By Chuck Hobbs, Esq – This week, conservative radio host Glenn Beck ripped President Obama’s alleged lack of belief in “American Exceptionalism” while deriding the president as a “better salvation Utopian Marxist in the White House.”

While considering Beck’s hyperbole, the phrase “Utopian Marxist” troubles me. While I am somewhat immune to the overuse (or misuse) of labels in political debate, at the root of Beck’s words is the idea that so-called Liberals are more concerned with using tax money to solve the problems of the have-nots.

I understand why Beck or anyone else in the upper tax brackets may feel this way. I remain at a loss, however, as to why those who struggle to make ends meet—be they poor or the “working poor”—line up in lock-step with such ideals.

Last year, then Florida Gubernatorial candidate Rick Scott ran on a platform that included his desire to reduce state spending on the Department of Corrections. Scott did not hide the fact that his budget proposals could end state jobs. In the largely rural North Florida panhandle, the prison industry often is THE industry—employing hundreds if not thousands of workers. Private businesses thrive off of the money earned by these state workers. One would think that voters in these counties would have opposed a candidate promising to disrupt their lives.Nope—Scott carried the rural panhandle in overwhelming numbers.

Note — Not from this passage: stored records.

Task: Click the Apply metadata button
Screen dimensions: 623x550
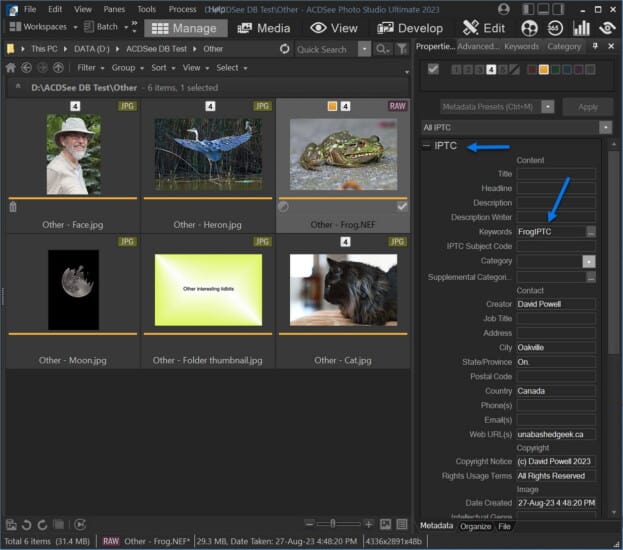Action: [587, 106]
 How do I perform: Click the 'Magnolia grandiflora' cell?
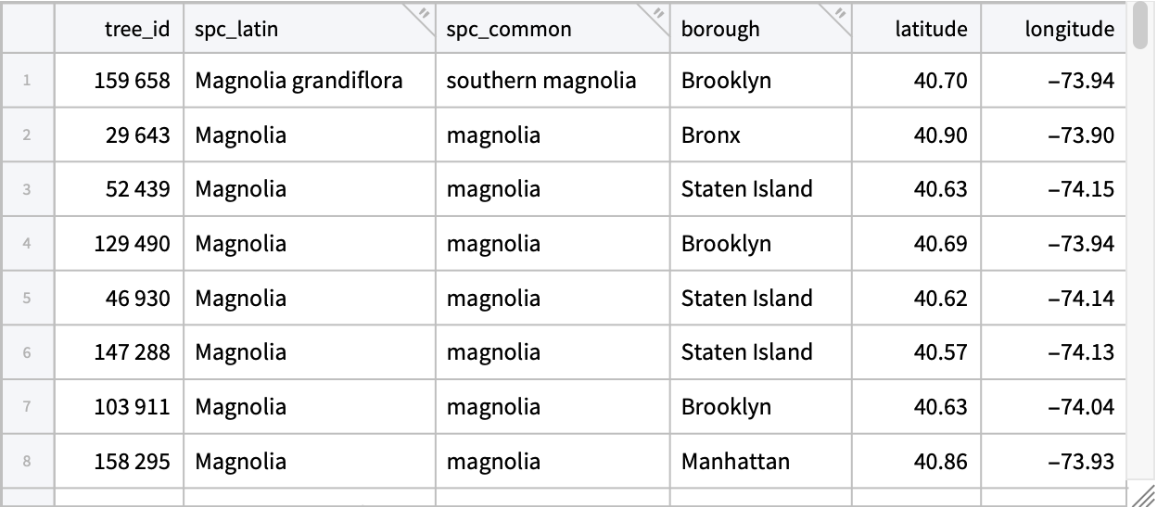click(x=299, y=82)
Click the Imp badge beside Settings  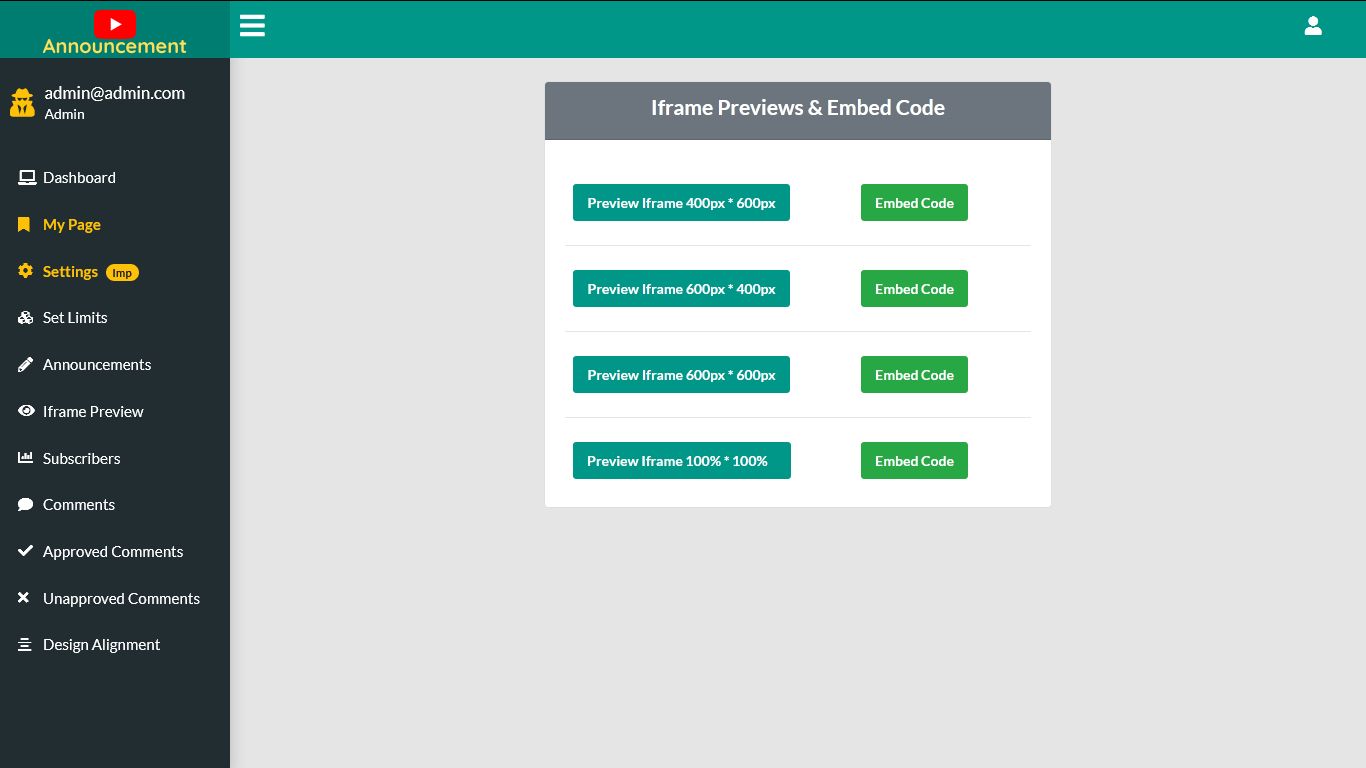click(122, 272)
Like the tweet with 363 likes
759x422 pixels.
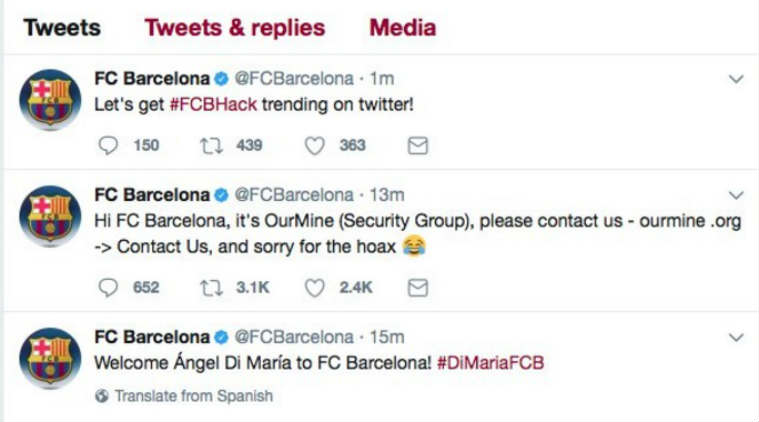tap(314, 146)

To me, this, perhaps, is the greatest “Jedi Mind Trick” in modern politics; the ability for wealthy supply-side economic adherents—those who believe in the “trickle down” principle that holds that freeing the wealthy from taxes will create a financial windfall for the less fortunate—to convince the poor and working poor that such theories are unquestionably in their best interest. Look around at most Tea Party events and you will not find the “lords of the manor” in overwhelming numbers, I promise.

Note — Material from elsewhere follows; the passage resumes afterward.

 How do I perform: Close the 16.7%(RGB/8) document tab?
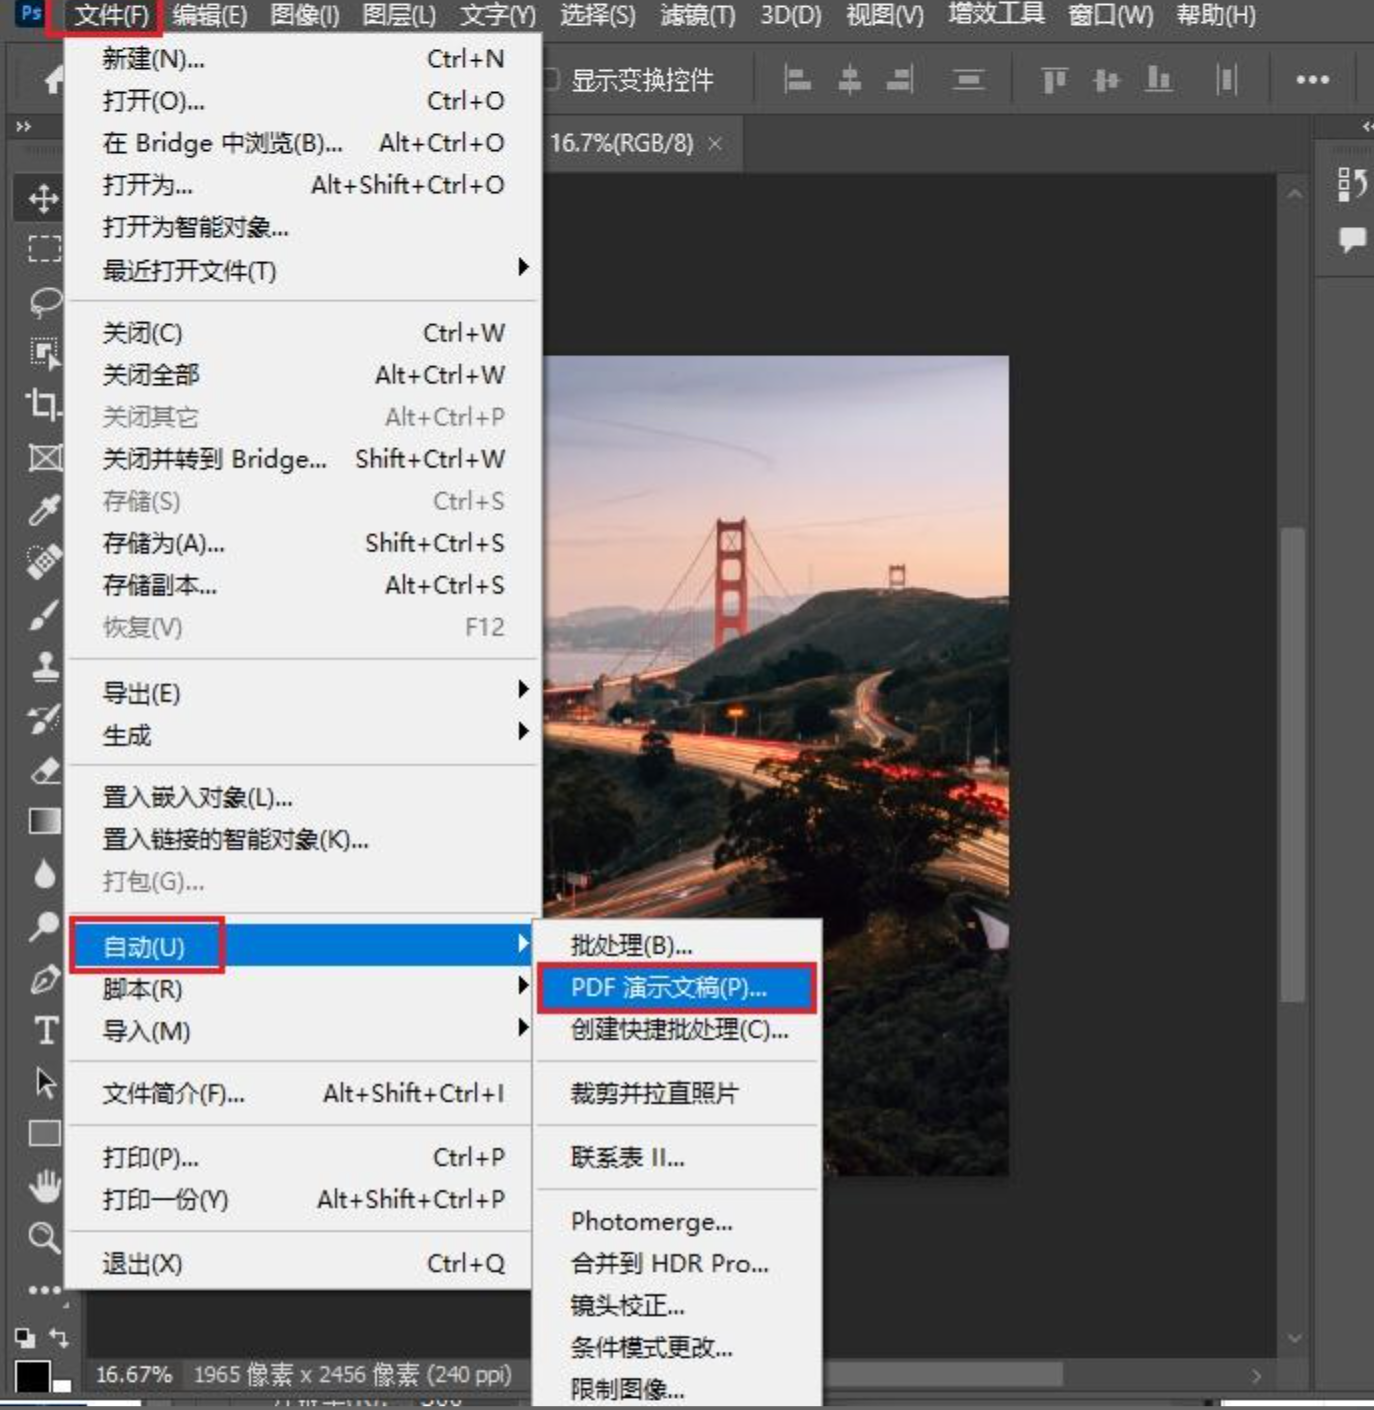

As a small business owner, of course I find proposals to cut corporate tax rates appealing. Still, there is a part of me, the one that not only believes in the “Protestant Work Ethic” but also believes in Christian charity, that remains concerned “with the least of these.”

As such, on a gut level, I have no problem with some government based social programs designed to help those who cannot help themselves.Perhaps that makes me, too, a Utopian Marxist—at least in Beck’s eyes? Too bad I can’t get an audience with Beck to discuss the same.